The content of my measures was defined by quite complicated filtering expressions such as:
- Using ranges of value of one column. (E.g. Values which contains value of account number between 0 and 023400)
- Many different filters in same column. (Values which contains value of account number between (0 and 023400) or (300000 and 350000) or …)
- Filtering in more columns
In following sections, I will describe how I managed to handle calculated columns in all layers of the reporting solution and what its impact was.
Calculated Measure (Member)
As a first try, I have implemented filters directly into DAX calculated member. It was rather long and not really clear DAX expression. Such an approach, having filter directly in DAX measure, resulted in:
- Poor performance
- Hard readability and maintainability of measure
Logically, another attempt was to move such a filter into calculated column, which would result in pre-calculated value “False or True” (True if row belongs to particular measure). In fact, I needed 14 calculated columns to handle all my measures. Even though calculated columns result is stored in the memory, data volume did not increase significantly as there were always only two values (True and False) in the column. Such a fact resulted in high compression factor for column store type engine. I then used the result of calculated column or more columns in DAX measure. Outcome of this solution was:
- Good performance of the queries
- Solid readability and maintainability
- Minimal increase of data volume in memory
I was fully satisfied with this solution until I implemented incremental processing into the cube. Data volume I was working with is 90mio records so full load of the cube took about one hour. Nevertheless, my target was to implement hourly updates into the cube. When I tried to implement it, we learned we are not able to get better processing time then 7 minutes, no matter how many rows are added, no matter whether via Partitions or via ProcessAdd method.
While analyzing workload on the server during the processing, I found out that most of the time SSAS engine was recalculating these calculated columns. Obviously, SSAS engine is not calculating values of those columns only in order to get new rows, but it is also recalculating all the existing rows. Together with ETL part, incremental processing would take more than 10 minutes, which was really not a result I would be happy with.
To sum this up, there is one downside of this solution which can be defined as following:
- Poor performance in incremental data loading phase
Therefore I decided to move calculated columns to lower layer. There are basically two options: SQL or ETL. Firstly, I tried SQL Server but our HW was not performing very well and our tests discovered that there would be a problem during initial load – when all 90mio records are processed in only one step.
Therefore, I decided to test to put definition of calculated column directly into the SSIS package which was extracting the data from data source to our DataMart. In the end, it was a right place.
Outcome of my implementation can be defined as followed:
- Minimal impact to ETL duration incremental and initial.
- Minimal impact to data volume on SQL layer as we stored fact table as clustered column store index.

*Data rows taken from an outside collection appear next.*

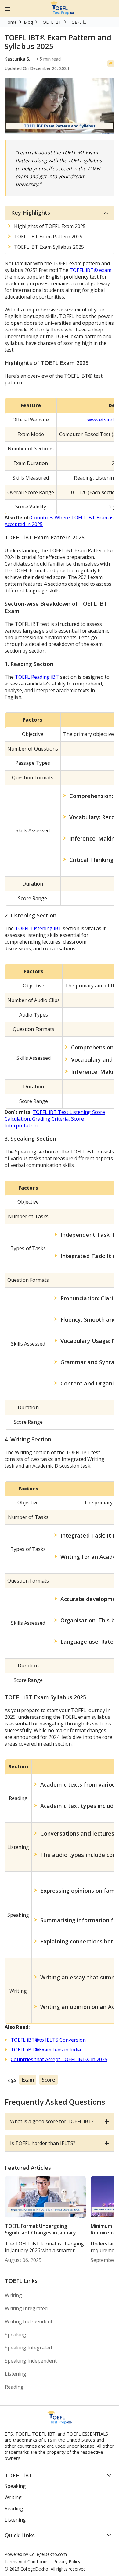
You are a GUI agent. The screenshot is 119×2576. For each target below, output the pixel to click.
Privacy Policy (66, 2561)
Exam (28, 2079)
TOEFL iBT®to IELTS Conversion (48, 2040)
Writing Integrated (26, 2308)
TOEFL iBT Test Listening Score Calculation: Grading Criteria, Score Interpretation (55, 1119)
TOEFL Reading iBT (37, 677)
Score (48, 2079)
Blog (28, 22)
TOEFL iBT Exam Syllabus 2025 (49, 247)
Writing (13, 2295)
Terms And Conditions (27, 2561)
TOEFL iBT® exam (90, 270)
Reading (14, 2387)
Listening (15, 2373)
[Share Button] (110, 63)
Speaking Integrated (28, 2347)
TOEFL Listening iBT (38, 928)
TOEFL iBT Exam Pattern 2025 (48, 236)
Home (11, 22)
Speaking (15, 2334)
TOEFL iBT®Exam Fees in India (46, 2049)
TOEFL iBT (50, 22)
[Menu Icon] (7, 9)
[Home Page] (62, 13)
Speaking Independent (31, 2360)
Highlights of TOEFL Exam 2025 (50, 226)
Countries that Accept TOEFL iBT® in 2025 (59, 2059)
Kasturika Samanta (20, 59)
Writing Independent (28, 2321)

Same goes for SSAS layer.
- Great improvement of incremental SSAS processing. (Duration around 1 min 30 sec.)
As for the answer to my core question of the initial article I would say “it depends”. However, as for my concrete solution, ETL layer represents the best solution bringing most advantages. To be clear, there is one disadvantage of this approach – If calculation is redefined or new calculated column is added, you have to apply this to all, already loaded rows. So you can reload all data or update data on SQL layer in batches. Therefore, backward changes can be challenging.